How markdown-pytest works

This page explains the internals of markdown-pytest — how it finds tests, what it does with them, and why certain design decisions were made.

The collection phase

pytest’s collection phase discovers test items. markdown-pytest hooks into it via two standard plugin hooks:

  • pytest_collect_file — called for every file pytest encounters.
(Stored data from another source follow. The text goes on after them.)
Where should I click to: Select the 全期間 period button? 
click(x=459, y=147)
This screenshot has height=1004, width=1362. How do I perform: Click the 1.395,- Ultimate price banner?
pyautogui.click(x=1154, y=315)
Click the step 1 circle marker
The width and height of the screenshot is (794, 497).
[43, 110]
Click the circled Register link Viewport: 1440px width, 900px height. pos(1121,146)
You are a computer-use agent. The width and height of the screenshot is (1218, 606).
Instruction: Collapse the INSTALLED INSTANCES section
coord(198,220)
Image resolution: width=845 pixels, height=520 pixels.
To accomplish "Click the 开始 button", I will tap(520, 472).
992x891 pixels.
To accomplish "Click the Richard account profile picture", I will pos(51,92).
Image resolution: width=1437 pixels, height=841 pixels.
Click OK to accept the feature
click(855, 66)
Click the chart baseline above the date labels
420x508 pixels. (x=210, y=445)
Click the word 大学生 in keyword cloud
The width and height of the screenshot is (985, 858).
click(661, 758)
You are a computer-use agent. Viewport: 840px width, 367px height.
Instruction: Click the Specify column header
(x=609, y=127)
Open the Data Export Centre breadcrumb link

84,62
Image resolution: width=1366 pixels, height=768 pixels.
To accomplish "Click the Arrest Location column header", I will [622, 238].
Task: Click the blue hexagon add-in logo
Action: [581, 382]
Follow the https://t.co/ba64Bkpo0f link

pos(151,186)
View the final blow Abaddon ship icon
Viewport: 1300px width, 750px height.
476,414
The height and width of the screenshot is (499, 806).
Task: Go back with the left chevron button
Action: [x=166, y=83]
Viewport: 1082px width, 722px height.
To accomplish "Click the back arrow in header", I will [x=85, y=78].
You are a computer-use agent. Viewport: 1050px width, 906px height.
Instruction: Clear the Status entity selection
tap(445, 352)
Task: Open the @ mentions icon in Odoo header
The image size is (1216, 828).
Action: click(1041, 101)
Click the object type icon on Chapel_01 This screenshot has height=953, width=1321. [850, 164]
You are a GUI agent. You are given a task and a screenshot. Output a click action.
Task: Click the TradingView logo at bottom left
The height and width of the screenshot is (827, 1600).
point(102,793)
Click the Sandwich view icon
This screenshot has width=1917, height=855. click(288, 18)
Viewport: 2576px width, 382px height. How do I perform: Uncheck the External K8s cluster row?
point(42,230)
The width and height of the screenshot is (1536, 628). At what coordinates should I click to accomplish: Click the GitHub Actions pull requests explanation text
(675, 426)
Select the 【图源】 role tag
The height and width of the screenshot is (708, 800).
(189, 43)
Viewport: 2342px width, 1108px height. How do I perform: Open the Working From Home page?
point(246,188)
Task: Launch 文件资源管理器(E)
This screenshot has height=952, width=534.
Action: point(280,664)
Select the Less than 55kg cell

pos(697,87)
The plugin returns a MarkdownFile collector when the file extension is .md or .markdown.

  • pytest_collect_item — the collector’s collect() method is called to produce test items.

Parsing: parse_code_blocks()

The parser reads the Markdown file line by line using LinesIterator, a thin wrapper around a list of (lineno, line) pairs that supports both forward iteration and bounded reverse iteration.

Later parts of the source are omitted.